While formed in the mold of a traditional guitar/bass/drum rock band, Grizzly Bear sprawl outward using intricate song structures, ornate and experimental intstrumentation, and a stained glass kaliedscope lens of folk, psychedelic, and classic rock influences. Their fourth and finest album, Shields, represents the peak of the band’s evolution from Ed Droste’s bedroom experiment to one of indie music’s most trumpeted live and studio acts. While lacking some of the pop friendliness of its predecessor Veckatimest, Shields is more gorgeous than anything the band has accomplished to date.

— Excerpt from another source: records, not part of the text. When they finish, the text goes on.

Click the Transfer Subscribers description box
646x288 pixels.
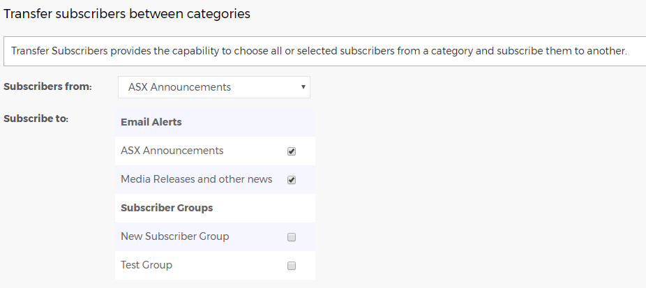coord(324,51)
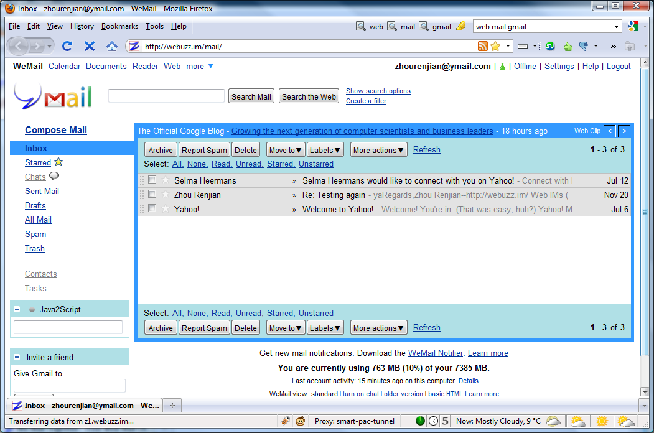Expand the top More actions dropdown

[378, 150]
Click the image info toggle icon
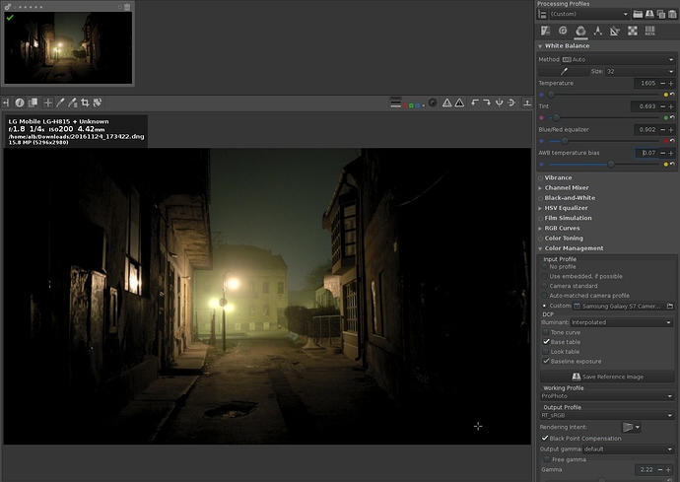Image resolution: width=680 pixels, height=482 pixels. pos(19,103)

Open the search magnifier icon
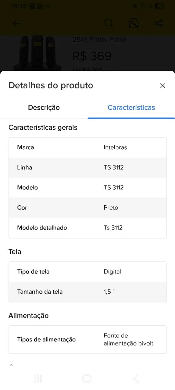point(109,23)
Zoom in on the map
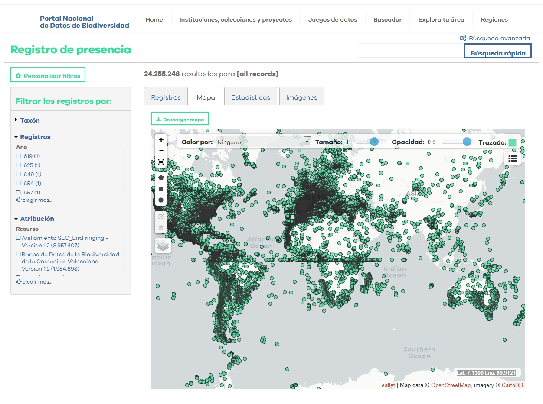 tap(161, 140)
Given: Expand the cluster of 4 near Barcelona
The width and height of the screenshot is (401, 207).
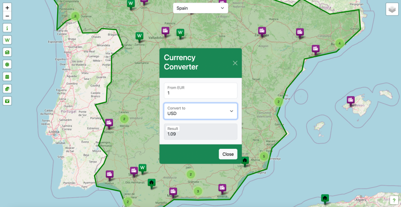Looking at the screenshot, I should pos(340,43).
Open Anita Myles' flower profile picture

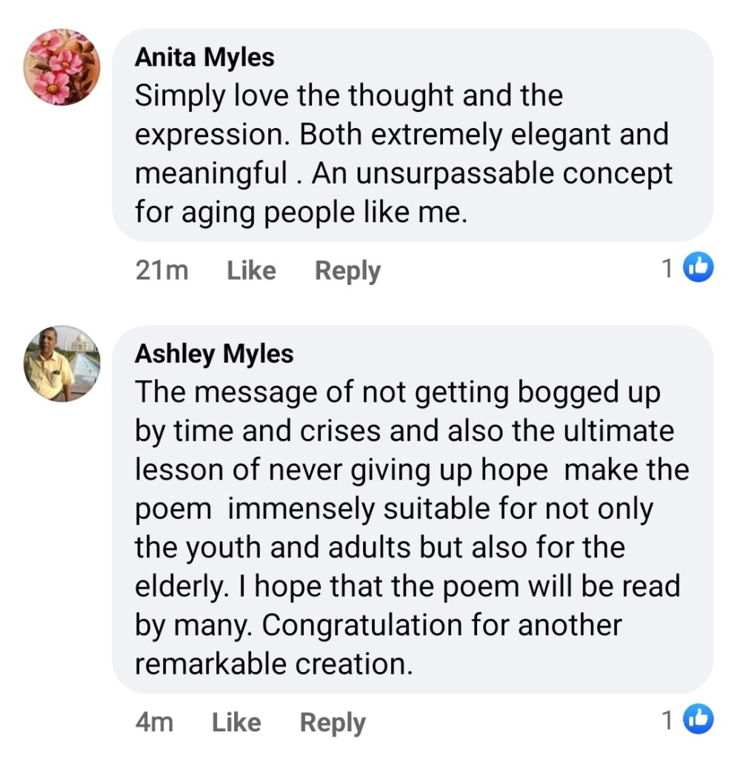click(x=61, y=67)
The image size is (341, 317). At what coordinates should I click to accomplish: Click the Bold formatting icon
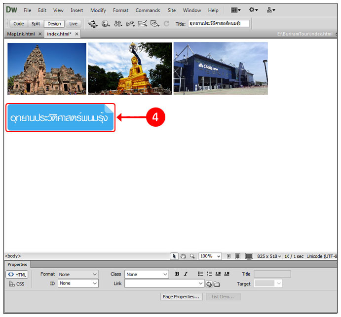[x=177, y=274]
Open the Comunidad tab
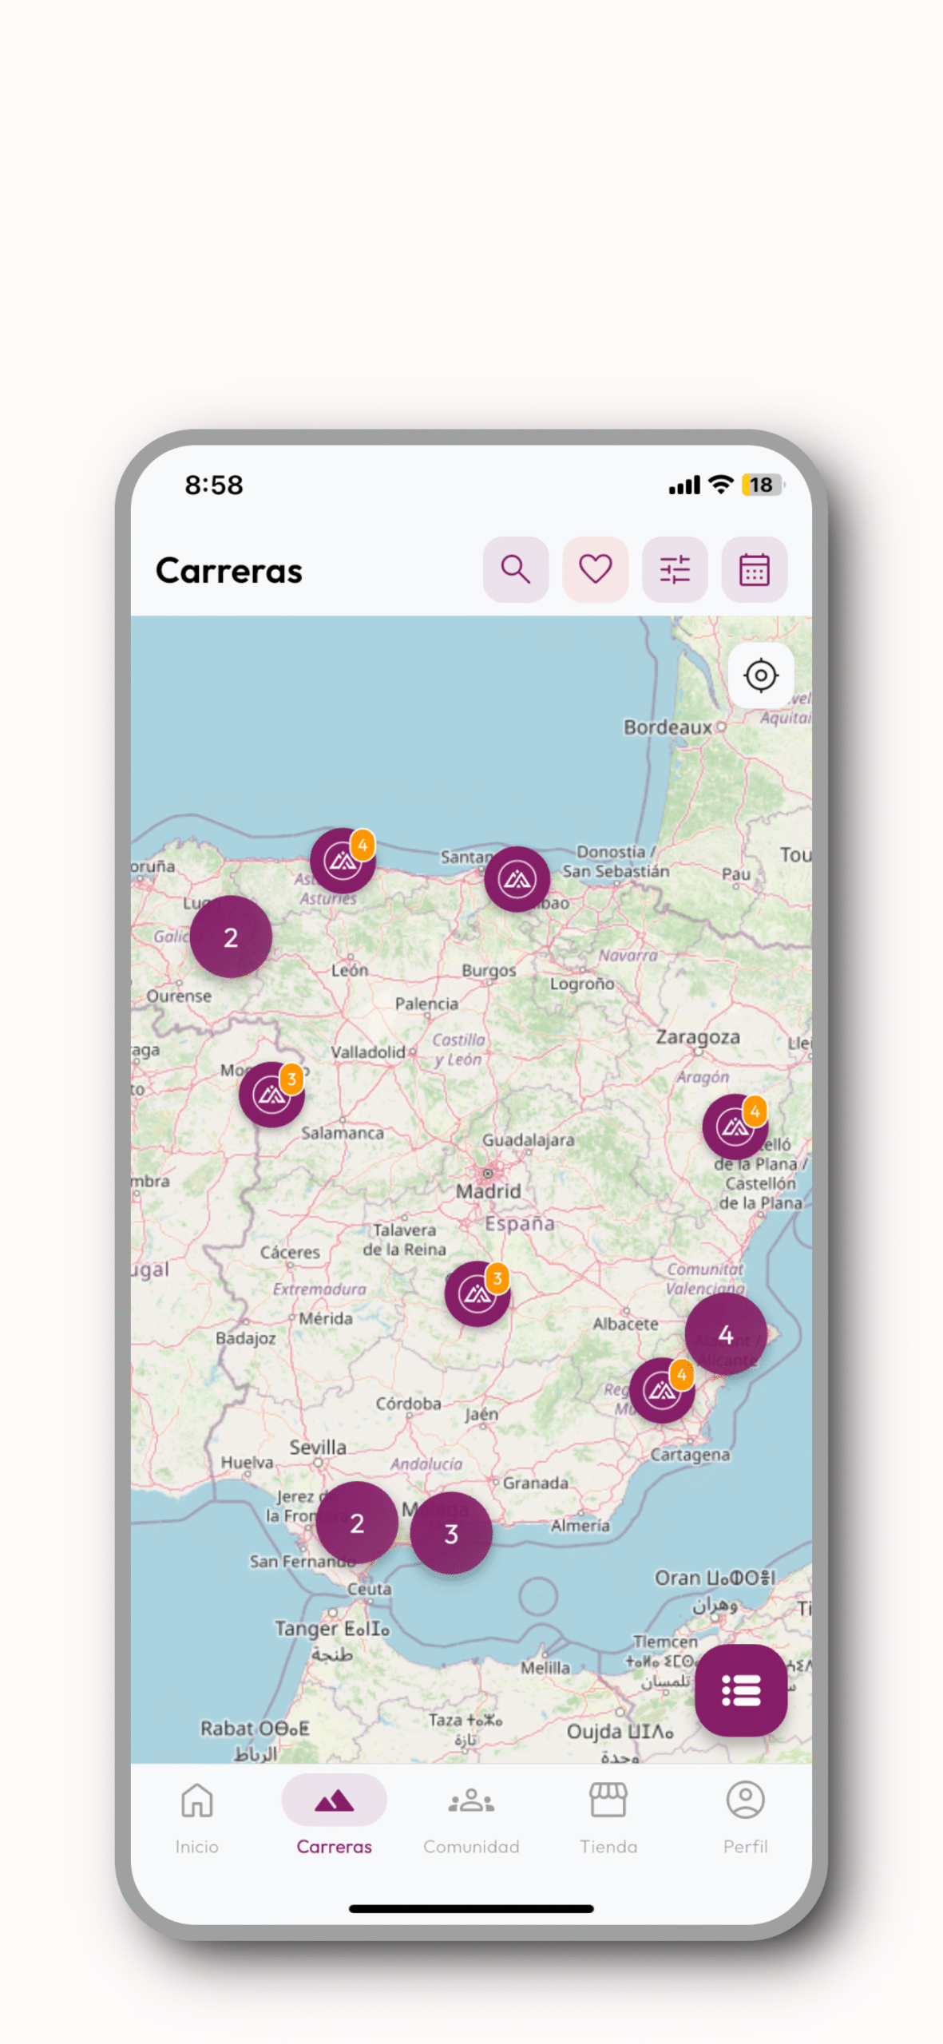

It explores opposing themes of wanderlust and a return to self, of peacefulness with a surging need to ramble on. On “Sleeping Ute”, the album’s first and hallmark track, singer/guitarist Daniel Rossen implores: “If I could lie still/ As that great hill.” But it’s not meant to be — all the organs, pedal effects, and tambourines crash to a halt, replaced by a delicate acoustic finger picked pattern as Rossen declares desperately, almost euphorically: “But I can’t help myself.” He’s compelled to drive ever onward, questing, searching for new adventures and new sounds— as is Grizzly Bear.